On non-slurm nodes, i.e. g1-7 and g1-9 currently, cuda is still preinstalled

GPU memory is held by orphan processes

If processes are holding GPU memory while their parent terminates abnormally, they could be left with claimed memory and no work to do. In such a case, nvidia-smi will display occupied memory with no associated processes. The fuser command can help perform cleanup and reclaim GPU memory.

For example, if nvidia-smi reports memory allocated in GPU 0, fuser -v /dev/nvidia0 can display which processes are accessing it.

                USER    PID ACCESS COMMAND
/dev/nvidia0:   bob  869108 F...m python
                bob  1236874 F...m python
                bob  1236922 F...m python

Users can only see processes owned by themselves.
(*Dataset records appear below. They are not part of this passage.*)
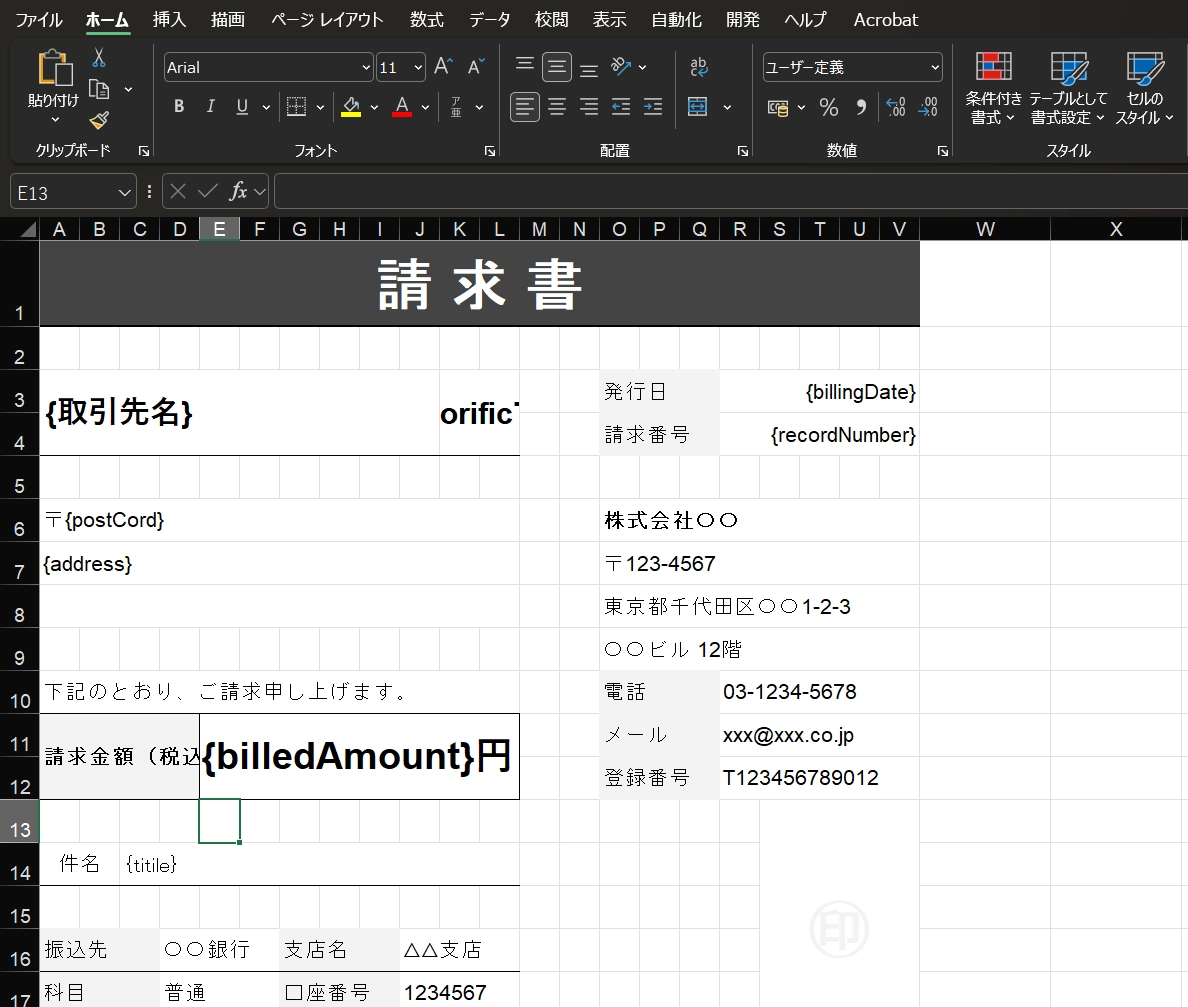The height and width of the screenshot is (1007, 1188).
Task: Open the Name Box dropdown arrow
Action: (x=125, y=192)
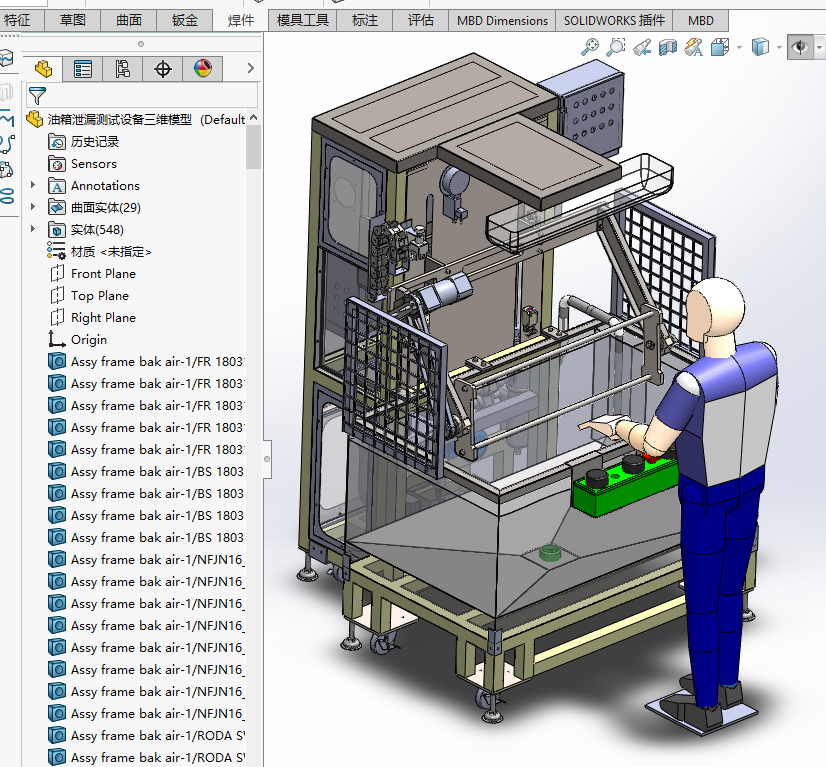Image resolution: width=826 pixels, height=767 pixels.
Task: Expand the Annotations tree node
Action: [33, 186]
Administrators can run fuser as root to see all processes.

fuser -k sends a termination signal to the listed processes. It can be convenient as a last resort if certain processes are difficult to terminate cleanly.

A typical troubleshooting sessions against leftover GPU memory might be as follows:

  1. Examine the output of nvidia-smi and look for GPUs with allocated memory but no processes attached.
  2. Execute fuser -v /dev/nvidiaN to list processes owned by you accessing the device (replace N with a GPU index).
  3. Save all important work, then try closing open programs cleanly.
  4. Execute fuser -v /dev/nvidiaN again. If any processes show up and you don't have a way to terminate them cleanly, you can use fuser -k /dev/nvidiaN to kill them bluntly.
  5. Examine the output of nvidia-smi again. If GPU memory is still occupied, ask an administrator to look into processes owned by other users.